WHAT IS EXPECTED -> The complete data, repeated exactly, should form your response.

RECORDS SHOWN ->
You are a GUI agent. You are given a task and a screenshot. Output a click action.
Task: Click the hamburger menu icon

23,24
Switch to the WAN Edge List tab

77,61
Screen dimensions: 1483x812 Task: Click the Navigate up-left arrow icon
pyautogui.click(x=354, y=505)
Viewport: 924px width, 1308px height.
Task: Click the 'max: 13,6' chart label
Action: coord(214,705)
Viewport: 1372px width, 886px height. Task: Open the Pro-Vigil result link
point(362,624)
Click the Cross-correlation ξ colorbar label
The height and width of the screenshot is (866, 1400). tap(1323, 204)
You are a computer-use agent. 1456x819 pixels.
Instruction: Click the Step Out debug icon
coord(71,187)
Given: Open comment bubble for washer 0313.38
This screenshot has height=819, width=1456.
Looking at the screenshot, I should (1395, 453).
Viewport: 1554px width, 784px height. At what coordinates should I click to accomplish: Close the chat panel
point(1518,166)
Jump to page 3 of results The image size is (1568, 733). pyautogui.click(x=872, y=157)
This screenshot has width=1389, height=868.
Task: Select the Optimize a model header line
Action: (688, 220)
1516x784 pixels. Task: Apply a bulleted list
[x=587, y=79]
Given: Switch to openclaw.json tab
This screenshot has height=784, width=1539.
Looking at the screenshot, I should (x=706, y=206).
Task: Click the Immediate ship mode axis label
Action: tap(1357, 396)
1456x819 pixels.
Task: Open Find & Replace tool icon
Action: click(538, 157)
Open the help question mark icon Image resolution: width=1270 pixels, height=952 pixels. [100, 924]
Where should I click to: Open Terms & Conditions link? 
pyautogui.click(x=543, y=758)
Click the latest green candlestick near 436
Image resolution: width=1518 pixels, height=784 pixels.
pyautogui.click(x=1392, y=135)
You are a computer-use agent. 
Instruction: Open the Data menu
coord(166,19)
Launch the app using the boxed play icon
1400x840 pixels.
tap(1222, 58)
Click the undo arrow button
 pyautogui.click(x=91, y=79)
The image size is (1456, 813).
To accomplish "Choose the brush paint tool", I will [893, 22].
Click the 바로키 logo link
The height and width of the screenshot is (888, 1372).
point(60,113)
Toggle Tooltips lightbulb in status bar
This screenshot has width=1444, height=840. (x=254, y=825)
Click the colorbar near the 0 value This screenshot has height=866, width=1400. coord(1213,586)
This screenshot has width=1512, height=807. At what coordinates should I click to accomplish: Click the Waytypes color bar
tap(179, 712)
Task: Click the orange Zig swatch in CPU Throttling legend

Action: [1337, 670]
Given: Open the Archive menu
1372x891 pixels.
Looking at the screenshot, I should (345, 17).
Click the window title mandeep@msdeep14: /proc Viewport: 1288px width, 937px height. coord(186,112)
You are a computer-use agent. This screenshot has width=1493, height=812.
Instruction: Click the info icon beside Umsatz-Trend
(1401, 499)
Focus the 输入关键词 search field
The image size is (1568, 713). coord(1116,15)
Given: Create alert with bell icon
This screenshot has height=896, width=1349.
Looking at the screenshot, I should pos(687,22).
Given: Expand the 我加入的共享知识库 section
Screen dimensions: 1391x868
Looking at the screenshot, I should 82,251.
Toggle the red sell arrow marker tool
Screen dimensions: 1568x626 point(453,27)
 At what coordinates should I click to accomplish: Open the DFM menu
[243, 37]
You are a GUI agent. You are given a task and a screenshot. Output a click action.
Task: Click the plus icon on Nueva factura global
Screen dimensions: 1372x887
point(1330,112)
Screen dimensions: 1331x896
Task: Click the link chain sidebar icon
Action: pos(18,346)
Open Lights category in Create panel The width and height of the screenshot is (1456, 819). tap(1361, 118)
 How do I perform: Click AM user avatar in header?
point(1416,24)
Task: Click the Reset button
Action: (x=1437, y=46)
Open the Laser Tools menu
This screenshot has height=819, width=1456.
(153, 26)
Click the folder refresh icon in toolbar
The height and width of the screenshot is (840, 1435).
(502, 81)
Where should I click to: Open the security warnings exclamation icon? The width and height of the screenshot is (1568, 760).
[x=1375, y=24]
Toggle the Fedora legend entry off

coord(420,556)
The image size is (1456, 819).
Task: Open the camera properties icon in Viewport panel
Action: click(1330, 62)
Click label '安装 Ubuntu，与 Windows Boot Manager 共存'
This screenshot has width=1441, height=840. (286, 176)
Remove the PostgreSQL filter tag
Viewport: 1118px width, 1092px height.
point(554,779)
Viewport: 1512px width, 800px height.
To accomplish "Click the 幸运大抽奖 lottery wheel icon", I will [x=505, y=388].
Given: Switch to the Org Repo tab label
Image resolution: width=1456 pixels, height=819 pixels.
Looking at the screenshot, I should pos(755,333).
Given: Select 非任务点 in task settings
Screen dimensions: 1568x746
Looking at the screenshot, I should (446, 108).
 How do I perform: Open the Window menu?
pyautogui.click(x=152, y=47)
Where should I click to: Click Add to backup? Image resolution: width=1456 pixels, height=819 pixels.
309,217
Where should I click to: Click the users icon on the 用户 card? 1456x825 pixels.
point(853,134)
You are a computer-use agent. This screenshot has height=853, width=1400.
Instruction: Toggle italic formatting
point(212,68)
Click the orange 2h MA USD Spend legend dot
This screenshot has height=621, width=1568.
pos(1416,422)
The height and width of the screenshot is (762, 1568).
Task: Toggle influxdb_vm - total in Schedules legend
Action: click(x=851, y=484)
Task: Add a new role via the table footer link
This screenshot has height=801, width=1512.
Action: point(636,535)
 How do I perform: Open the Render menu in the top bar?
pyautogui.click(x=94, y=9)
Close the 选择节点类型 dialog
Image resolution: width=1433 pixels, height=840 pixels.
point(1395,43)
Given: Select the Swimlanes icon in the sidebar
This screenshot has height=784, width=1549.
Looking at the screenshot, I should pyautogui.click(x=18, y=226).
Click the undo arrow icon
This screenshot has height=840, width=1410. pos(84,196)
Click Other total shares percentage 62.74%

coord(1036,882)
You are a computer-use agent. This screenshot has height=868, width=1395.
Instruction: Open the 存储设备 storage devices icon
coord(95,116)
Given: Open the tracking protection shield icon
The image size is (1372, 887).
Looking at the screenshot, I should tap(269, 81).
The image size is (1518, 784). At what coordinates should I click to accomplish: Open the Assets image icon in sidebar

EXPECTED ANSWER ->
You are a GUI agent. You are given a task and a screenshot. Output a click action.
Task: Click the hamburger menu icon

23,24
Switch to the WAN Edge List tab

77,61
Screen dimensions: 1483x812 Task: Click the Navigate up-left arrow icon
pyautogui.click(x=354, y=505)
Viewport: 924px width, 1308px height.
Task: Click the 'max: 13,6' chart label
Action: coord(214,705)
Viewport: 1372px width, 886px height. Task: Open the Pro-Vigil result link
point(362,624)
Click the Cross-correlation ξ colorbar label
The height and width of the screenshot is (866, 1400). tap(1323, 204)
You are a computer-use agent. 1456x819 pixels.
Instruction: Click the Step Out debug icon
coord(71,187)
Given: Open comment bubble for washer 0313.38
This screenshot has height=819, width=1456.
Looking at the screenshot, I should (1395, 453).
Viewport: 1554px width, 784px height. At what coordinates should I click to accomplish: Close the chat panel
point(1518,166)
Jump to page 3 of results The image size is (1568, 733). pyautogui.click(x=872, y=157)
This screenshot has width=1389, height=868.
Task: Select the Optimize a model header line
Action: (688, 220)
1516x784 pixels. Task: Apply a bulleted list
[x=587, y=79]
Given: Switch to openclaw.json tab
This screenshot has height=784, width=1539.
Looking at the screenshot, I should (x=706, y=206).
Task: Click the Immediate ship mode axis label
Action: tap(1357, 396)
1456x819 pixels.
Task: Open Find & Replace tool icon
Action: click(538, 157)
Open the help question mark icon Image resolution: width=1270 pixels, height=952 pixels. [100, 924]
Where should I click to: Open Terms & Conditions link? 
pyautogui.click(x=543, y=758)
Click the latest green candlestick near 436
Image resolution: width=1518 pixels, height=784 pixels.
pyautogui.click(x=1392, y=135)
You are a computer-use agent. 
Instruction: Open the Data menu
coord(166,19)
Launch the app using the boxed play icon
1400x840 pixels.
tap(1222, 58)
Click the undo arrow button
 pyautogui.click(x=91, y=79)
The image size is (1456, 813).
To accomplish "Choose the brush paint tool", I will [893, 22].
Click the 바로키 logo link
The height and width of the screenshot is (888, 1372).
point(60,113)
Toggle Tooltips lightbulb in status bar
This screenshot has width=1444, height=840. (x=254, y=825)
Click the colorbar near the 0 value This screenshot has height=866, width=1400. coord(1213,586)
This screenshot has width=1512, height=807. At what coordinates should I click to accomplish: Click the Waytypes color bar
tap(179, 712)
Task: Click the orange Zig swatch in CPU Throttling legend

Action: [1337, 670]
Given: Open the Archive menu
1372x891 pixels.
Looking at the screenshot, I should (345, 17).
Click the window title mandeep@msdeep14: /proc Viewport: 1288px width, 937px height. coord(186,112)
You are a computer-use agent. This screenshot has width=1493, height=812.
Instruction: Click the info icon beside Umsatz-Trend
(1401, 499)
Focus the 输入关键词 search field
The image size is (1568, 713). coord(1116,15)
Given: Create alert with bell icon
This screenshot has height=896, width=1349.
Looking at the screenshot, I should pos(687,22).
Given: Expand the 我加入的共享知识库 section
Screen dimensions: 1391x868
Looking at the screenshot, I should 82,251.
Toggle the red sell arrow marker tool
Screen dimensions: 1568x626 point(453,27)
 At what coordinates should I click to accomplish: Open the DFM menu
[243, 37]
You are a GUI agent. You are given a task and a screenshot. Output a click action.
Task: Click the plus icon on Nueva factura global
Screen dimensions: 1372x887
point(1330,112)
Screen dimensions: 1331x896
Task: Click the link chain sidebar icon
Action: pos(18,346)
Open Lights category in Create panel The width and height of the screenshot is (1456, 819). tap(1361, 118)
 How do I perform: Click AM user avatar in header?
point(1416,24)
Task: Click the Reset button
Action: (x=1437, y=46)
Open the Laser Tools menu
This screenshot has height=819, width=1456.
(153, 26)
Click the folder refresh icon in toolbar
The height and width of the screenshot is (840, 1435).
(502, 81)
Where should I click to: Open the security warnings exclamation icon? The width and height of the screenshot is (1568, 760).
[x=1375, y=24]
Toggle the Fedora legend entry off

coord(420,556)
The image size is (1456, 819).
Task: Open the camera properties icon in Viewport panel
Action: click(1330, 62)
Click label '安装 Ubuntu，与 Windows Boot Manager 共存'
This screenshot has width=1441, height=840. (286, 176)
Remove the PostgreSQL filter tag
Viewport: 1118px width, 1092px height.
point(554,779)
Viewport: 1512px width, 800px height.
To accomplish "Click the 幸运大抽奖 lottery wheel icon", I will [x=505, y=388].
Given: Switch to the Org Repo tab label
Image resolution: width=1456 pixels, height=819 pixels.
Looking at the screenshot, I should pos(755,333).
Given: Select 非任务点 in task settings
Screen dimensions: 1568x746
Looking at the screenshot, I should (446, 108).
 How do I perform: Open the Window menu?
pyautogui.click(x=152, y=47)
Where should I click to: Click Add to backup? Image resolution: width=1456 pixels, height=819 pixels.
309,217
Where should I click to: Click the users icon on the 用户 card? 1456x825 pixels.
point(853,134)
You are a computer-use agent. This screenshot has height=853, width=1400.
Instruction: Toggle italic formatting
point(212,68)
Click the orange 2h MA USD Spend legend dot
This screenshot has height=621, width=1568.
pos(1416,422)
The height and width of the screenshot is (762, 1568).
Task: Toggle influxdb_vm - total in Schedules legend
Action: click(x=851, y=484)
Task: Add a new role via the table footer link
This screenshot has height=801, width=1512.
Action: point(636,535)
 How do I perform: Open the Render menu in the top bar?
pyautogui.click(x=94, y=9)
Close the 选择节点类型 dialog
Image resolution: width=1433 pixels, height=840 pixels.
point(1395,43)
Given: Select the Swimlanes icon in the sidebar
This screenshot has height=784, width=1549.
Looking at the screenshot, I should pyautogui.click(x=18, y=226).
Click the undo arrow icon
This screenshot has height=840, width=1410. pos(84,196)
Click Other total shares percentage 62.74%

coord(1036,882)
You are a computer-use agent. This screenshot has height=868, width=1395.
Instruction: Open the 存储设备 storage devices icon
coord(95,116)
Given: Open the tracking protection shield icon
The image size is (1372, 887).
Looking at the screenshot, I should tap(269, 81).
The image size is (1518, 784). At what coordinates should I click to accomplish: Open the Assets image icon in sidebar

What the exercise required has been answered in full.